PROGRESSIVE MULTIFOCAL LEUKOENCEPHALOPATHY
Progressive multifocal leukoencephalopathy (PML) is a selective
infection of oligodendroglia by an ubiquitous opportunistic polyoma virus, JC virus (not to be confused with CJD). It occurs in a setting of immunodeficiency and is common in AIDS. Clinically, PML is characterized by a variety of neurologic deficits (visual loss, paralysis, dementia) evolving rapidly and causing death in a few months. Neuroimaging shows multiple hypodense white matter lesions. The CSF is either normal or shows a few lymphocytes.
Pathologically, PML begins with small demyelinative foci at the cortex-
white matter junction (Figure 6.6). Confluence of these foci results in large irregular white matter lesions that involve the cerebrum, cerebellum, and brainstem (Figure 6.7). Myelin is destroyed; axons are relatively spared. The nuclei of infected oligodendrocytes are packed with viral particles (Figure 6.8) that cause them to enlarge and develop a ground glass appearance (Figure 6.9). PML is a lytic infection leading to oligodendrocyte destruction. Polyoma viruses can also become incorporated into the host genome and cause neoplastic transformation. In PML, astrocytes are also infected by JC virus in a non-lytic manner and show pronounced atypia, suggesting neoplastic change (Figure 6.10). Inflammation is usually minimal. There is no peripheral nerve demyelination or disease in any other organ system. In addition to its clinical significance, PML is interesting as a model of demyelination due to a lytic infection of myelin-producing cells. Neurotrophic mouse hepatitis virus and canine distemper virus are animal models of virus-induced demyelination, similar to PML.

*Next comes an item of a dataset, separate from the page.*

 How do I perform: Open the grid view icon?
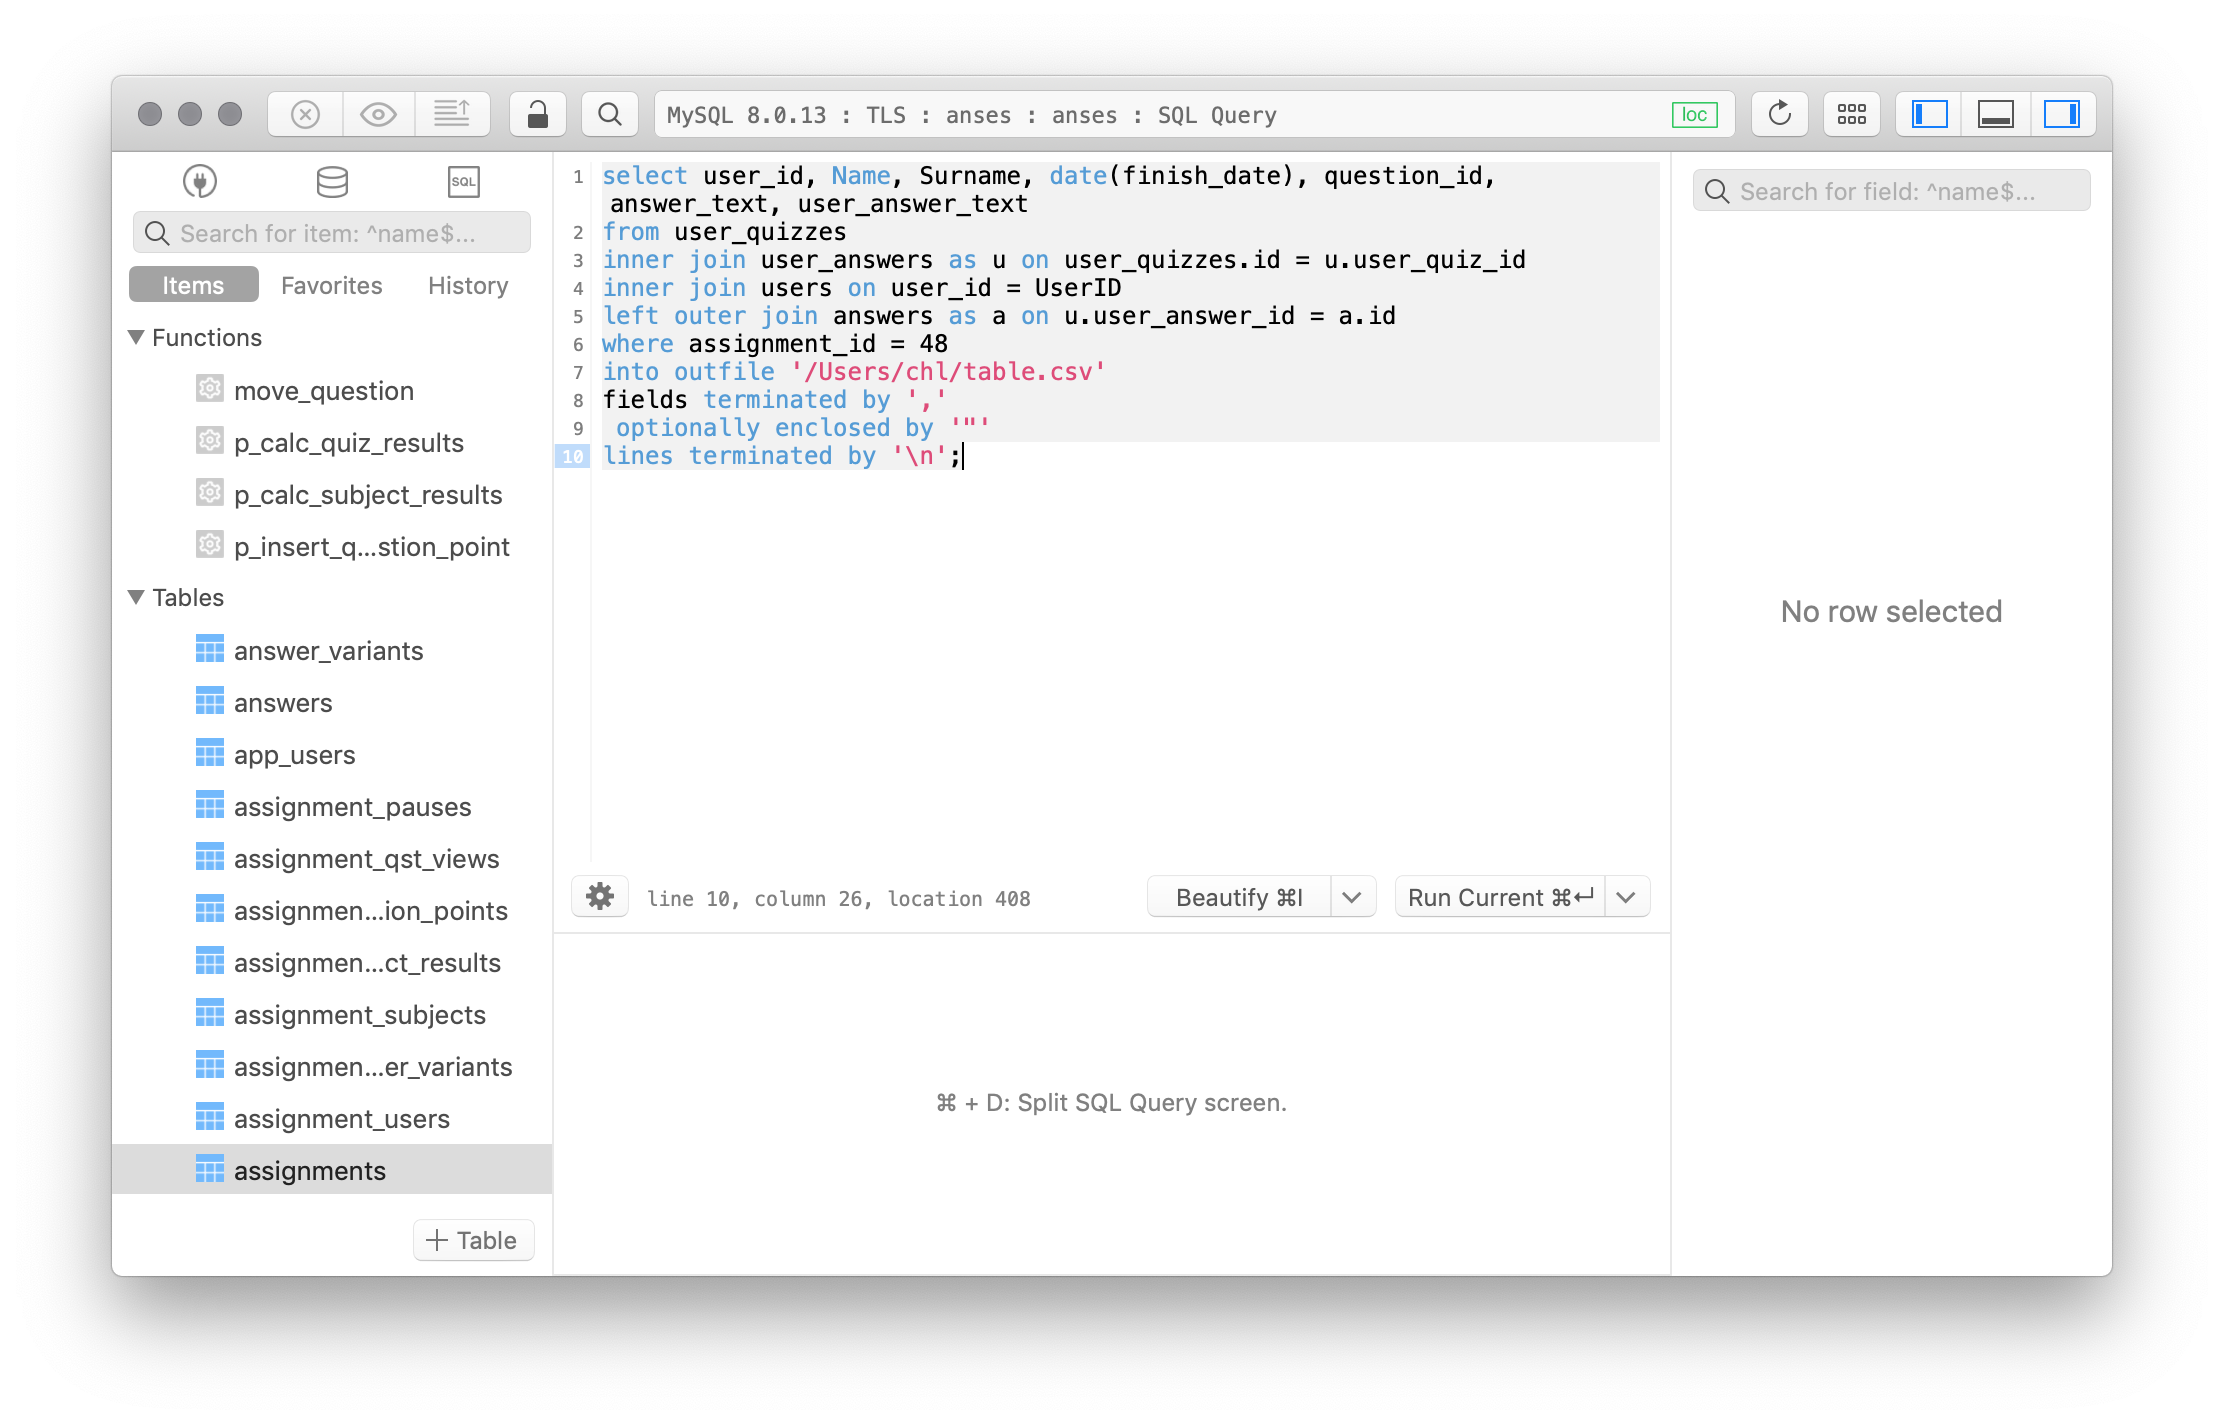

CENTRAL PONTINE MYELINOLYSIS (CPM)
CPM is a degeneration of a symmetrical midline patch of the basis
pontis (Figure 6.11). There is loss of myelin and less severe loss of axons. Neurons of the nuclei pontis are relatively spared. No inflammation is seen. There is no selective involvement of fiber systems. In severe cases, the lesion becomes necrotic and extends to the cerebral hemispheres (extrapontine myelinolysis). CPM is usually an incidental autopsy finding. It may be suspected in life if spastic bulbar paralysis and quadriplegia develop in the appropriate clinical setting. Similar but rare lesions occur in the corpus callosum (Marchiafava-Bignami Disease) and in the spinal cord. Initially, CPM was thought to be a complication of alcoholism and malnutrition but has now been proven to be caused by osmotic disturbances. In some cases, it follows rapid correction of hyponatremia. It has been reported in nonalcoholic patients with rapid shifts in osmolality, e.g. in extensive burns. An experimental model has been produced in dogs.